(ACTIVITY)
Report the count of lines holding "link" in the records, with no other words.

(LISTED RECORDS)
<<<<

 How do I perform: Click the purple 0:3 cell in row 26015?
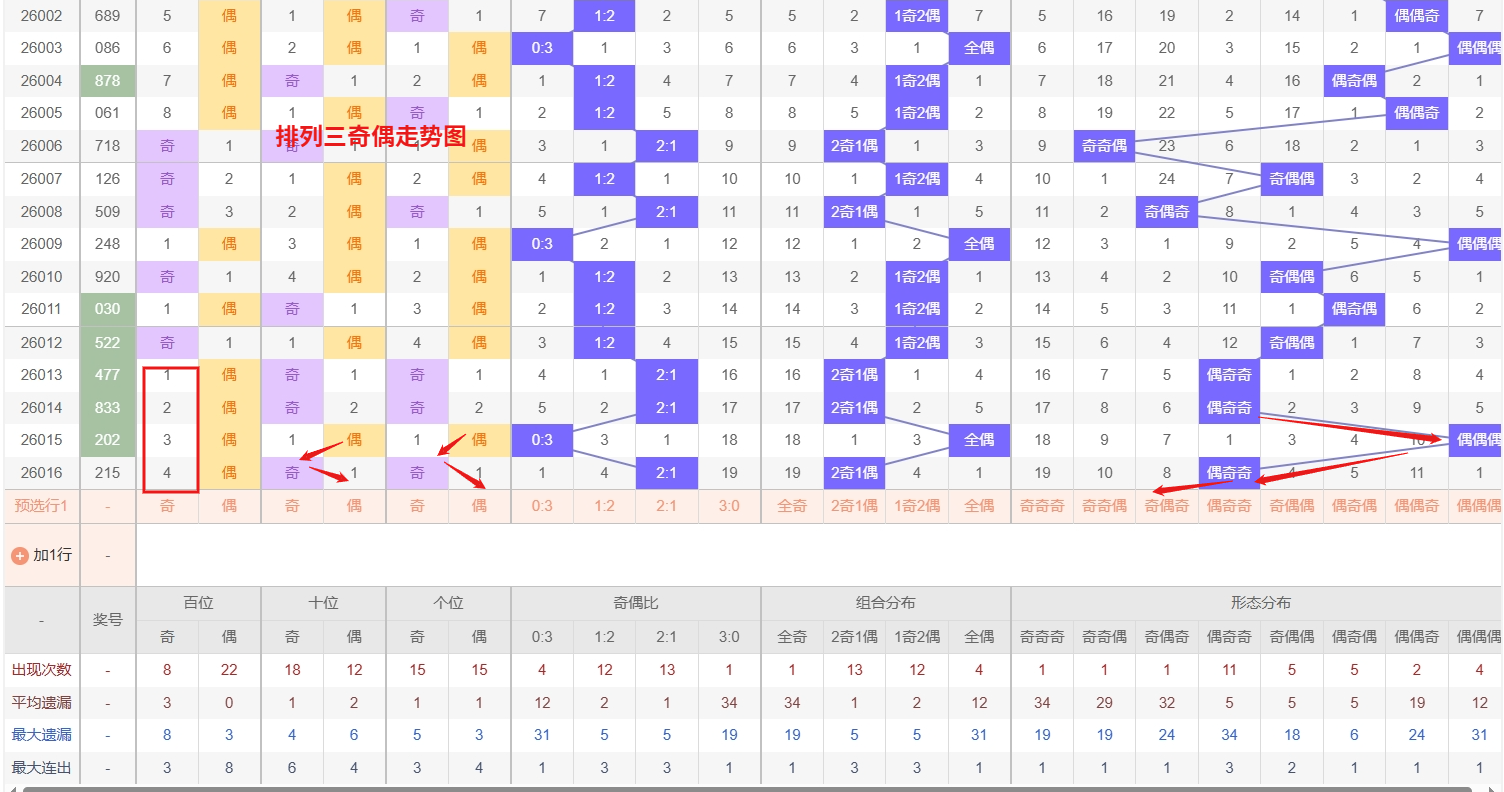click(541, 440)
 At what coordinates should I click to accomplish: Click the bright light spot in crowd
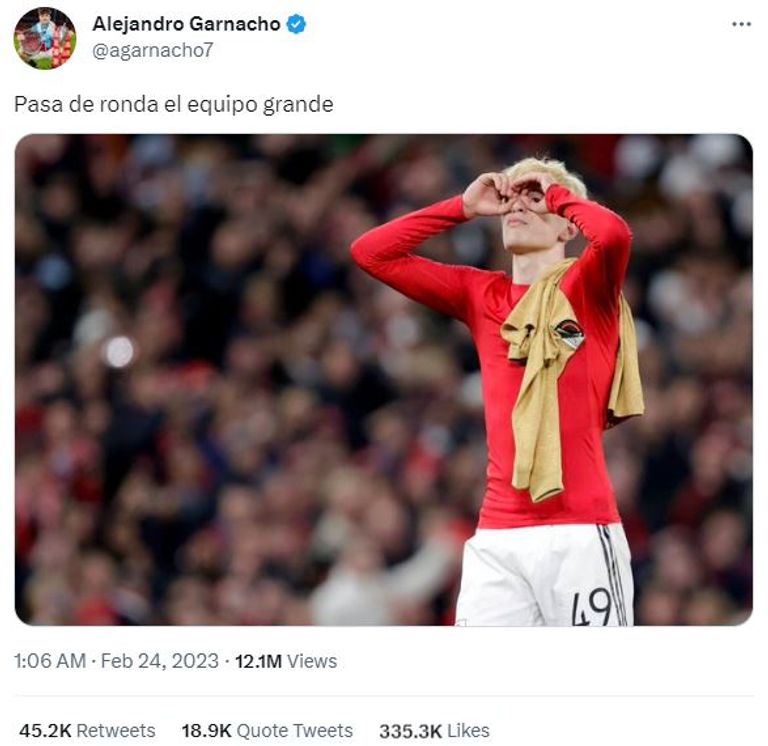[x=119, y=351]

>>>>
<<<<

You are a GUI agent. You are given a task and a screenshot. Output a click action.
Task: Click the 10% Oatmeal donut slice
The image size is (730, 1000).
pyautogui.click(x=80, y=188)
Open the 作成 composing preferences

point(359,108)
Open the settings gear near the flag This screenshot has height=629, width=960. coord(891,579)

>>>>
<<<<

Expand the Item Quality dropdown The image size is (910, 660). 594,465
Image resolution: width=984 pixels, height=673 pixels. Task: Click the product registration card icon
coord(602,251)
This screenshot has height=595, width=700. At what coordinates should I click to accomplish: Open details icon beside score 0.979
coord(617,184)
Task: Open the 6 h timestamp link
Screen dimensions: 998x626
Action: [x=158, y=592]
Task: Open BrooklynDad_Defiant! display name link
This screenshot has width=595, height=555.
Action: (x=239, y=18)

>>>>

(ANSWER SECTION)
2